Speaker
Description
Loop quantum gravity (LQG) in its current formulation is a the quantisation of the SU(2) gauge theory of gravity in Ashtekar-Barbero variables. It started out as an SL(2,C) gauge theory in Ashtekar's selfdual variables, but the quantisation program was never fully carried out in this formulation. The two main obstacles are the non-compactness of the gauge group SL(2,C) and the necessity to implement complicated reality conditions. The latter ensure reality of the spatial metric and its evolution.
We revisit the original formulation by considering the selfdual part of complexified general relativity in Ashtekar variables. These are a complex flux and an SL(2,C) connection. We show that one is lead to a classical theory that is holomorphic in the canonical variables, in order to have a non-degenerate symplectic structure.

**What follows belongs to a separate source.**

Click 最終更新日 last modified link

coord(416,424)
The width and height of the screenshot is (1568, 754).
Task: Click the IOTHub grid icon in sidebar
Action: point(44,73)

This does not allow to implement the reality conditions as additional constraints in the action, they have to be added by hand during the quantisation. We describe first steps to extend the holomorphic character also to the quantum theory, with SL(2,C) holonomies, holomorphic derivatives, and a notion of holomorphic spin networks. Thus, working in a holomorphic setup turns out to be natural, as anticipated by Ashtekar and others in early works on the selfdual theory. We will also comment on the implementation of the reality conditions.